Hayward, at first, did not take his arrest in Sweden seriously, thinking that it was just some horrible mistake, but he became increasingly concerned when Swedish prosecutors took most seriously claims by the NDIU' s Detective Inspector David Morgan and Detective Sergeant Brian Moore contended - i. e., his brother Christopher was a professional cannabis trafficker, Simon was driving his Jaguar when he was arrested, had full knowledge that drugs were concealed in it, was paid £20,000 for providing the courier service, and did so also because of the 'excitement' it provided (Under Fire:My Own Story (p. 147ff.) - allegations which were made by drugs dealer Brian Walsh and auto mechnic 'Ronnie Butcher' in England, and confirmed by Forbes Cay Mitchell in Sweden. While the two NDIU officers discussed Simon's guilt without his lawyer present, they did not attend his trial, relying upon the hearsay evidence they had obtained about him to secure his conviction. And they were forbidden from revealing the sources of their information.
While the two NDIU's detectives were convinced of Hayward's guilt (pp.136-8) despite the fact that it was totally based upon hearsay evidence, other British official were not so convinced, apparently assuming that it would achieve the desired result in court, and it did. The Mets' Assistant Commissioner Colin Hewett refused to allow Morgan and Moore to appear at any hearing in Sweden since their information would be inadmissible in any English court. (p. 171) Douglas Hurd, the Home Secretary, had asked by fellow MP John Gorst to have HM's Chief Inspector of Constabulary to investigate the exhange of criminal intelligence between the UK and other countries in light of the Hayward case. (p. 194) And while Gorst was most critical of Swedish authorities in allowing the trial to proceed - resulting in Hayward's conviction, and a sentence of five years in prison - he was most critical of the British media's performance during it, exclaiming: "God save us from a trial by the monsters of the British press!" (Quoted from p. 260.)
The investigation of Daniel Morgan's murder was even less satisfying. The investigating team included a close friend of suspect Jonathon Rees who was removed from it when the relationship was discovered, and he then went on to replace the deceased Morgan at Southern Investigations. The head of the investigation, Detective Sergeant Douglas Campbell, was much more interested in discrediting the claim that Morgan was on to a big story for which some newspaper was willing to pay £250,000, dismissing it as "quite ludicrous", rather than solving the murder. "To earn that much from Fleet Street," he explained away about the small -time detective, "Daniel Morgan had to have been on to something very big." While Campbell's team made a attempt to try Rees, Goodridge, and his girl friend Jean Wisden, it got nowhere, as did three subsequent attempts, along with most belated his inquest. For more on this, see this link:
http://www.publications.parliament.uk/pa/cm200304/cmhansrd/vo040706/halltext/40706h04.htm
In Morgan's case, though, the absence of serious press interest in it was most surprising, only causing one to wonder why. And this continued after more likely suspect David Norris - still confused with a relative with the same name suspected of having helped kill Stephen Lawrence a decade later - in the Morgan killing was himself murdered, and Robert Maxwell, head of the Mirror Group Newspapers, followed, allegedly falling off his luxury yacht Lady Ghislaine on November 5, 1991 while on his way to a crucial meeting with Israelis in the Canaries to save his crumbling media empire.
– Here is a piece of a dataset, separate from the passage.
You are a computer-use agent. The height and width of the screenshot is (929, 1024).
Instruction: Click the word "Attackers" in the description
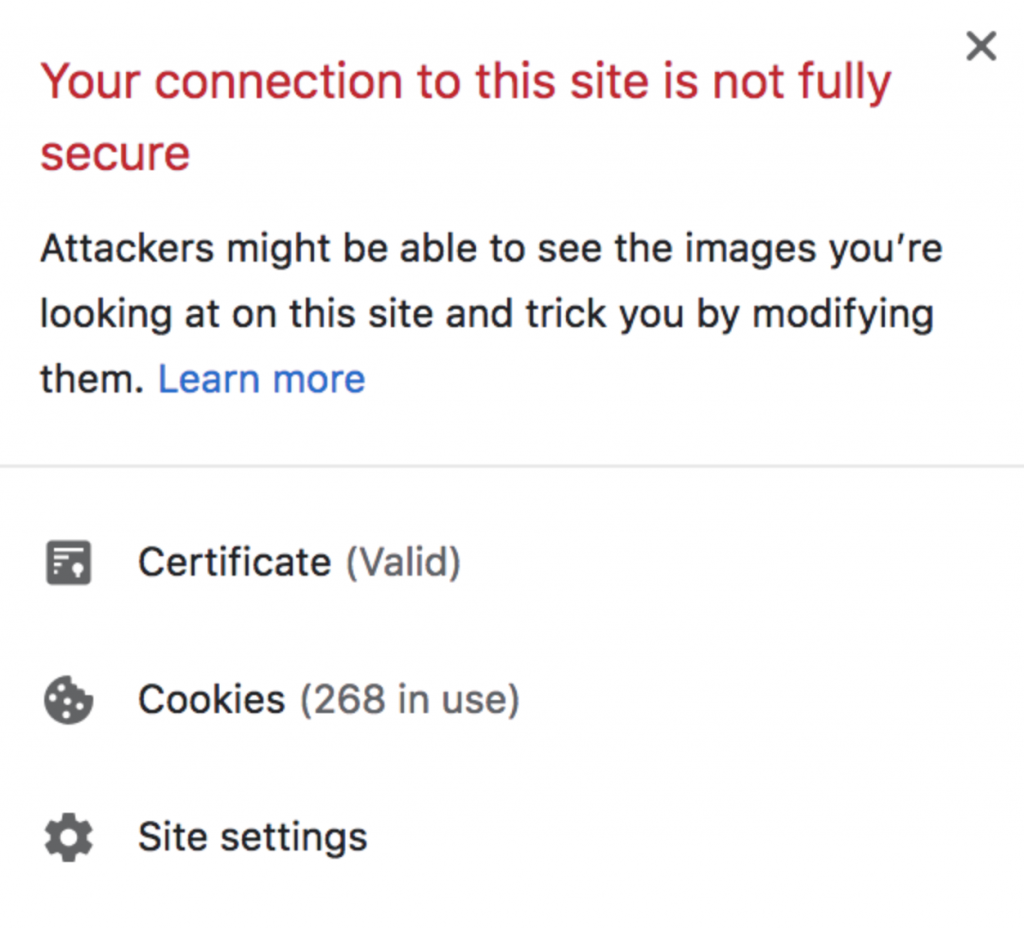tap(126, 249)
For the more conspiratorially minded, investigative journalist Seymour Hersh had set him up as a Mossad agent by alluding so while publicizing his new book, The Samson Option, about Israel's nuclear capability. The story was that Maxwell had tipped off the Mossad about Mordecai Vanunu's tipping off his Daily Mirror and arch-rival the Sunday Times about what Tel Aviv was doing in the field, resulting in his 'honey trap' in Rome, and his kidnapping back to Israel. For slow-learners in the media about the matter, infamous Israeli agent Air Ben-Menashi passed the claims along to various MPs, resulting in their repeating them under the protection of parliamentary privilege.
When 'Cap'n Bob' heard about it, he still had his solicitors issue writs of libel against the offenders despite the alleged protection, and fired foreign political editor Nick Davies for the inconvenience caused, stating that the Mossad claim about him was "ludicrous, a total invention". His apparent murder stopped the real examination of who he was working for, what he really knew about covert operations, and what he was willing to print.
While the performance of the police and the media seemed to improve after Maxwell's death, appearances were largely misleading. In 1992, the National Criminal Intelligence Service (NCIS) was created to correct what the NDIU had failed to achieve - "to develop and assess information and intelligence on serious crimes and major criminals and to disseminate that intelligence to the police, other law-enforcement agencies and government departments." (Quoted from Michael Smith, New Cloak, Old Dagger, p. 235.) To clean up with the coninuing criminal mess in the Metropolis, the Met created the Untouchables group whose performance has been discussed in the book by the same title that Guardian investigative reporters Michael Gillard and Laurie Flynn have written.
The only trouble with these changes is the baggage that the personnel of the new organization brought with them. While it is reassuring to note that former Chief Commissioners of the Metropolitan Police Sir Paul Condon and Lord Stevens of Kirkwhelpington helped clean up the mess surrounding the continuing activites of Southern Investigation and Hanrahan Associates, their activities just became more covert. While Hanrahan as a 'supergrass' helped jail Rees and his own partner Martin King, another former detective constable, he too went to jail when it was discovered that he was not telling the whole story by any means. The Untouchables thought that he, of all people, could lead them to Daniel Morgan's killers, as Rees himself was taped saying: "Hanrahan said what (they) want to do is to fuck us all. He said they keep talking about the Morgan murder every time they see me."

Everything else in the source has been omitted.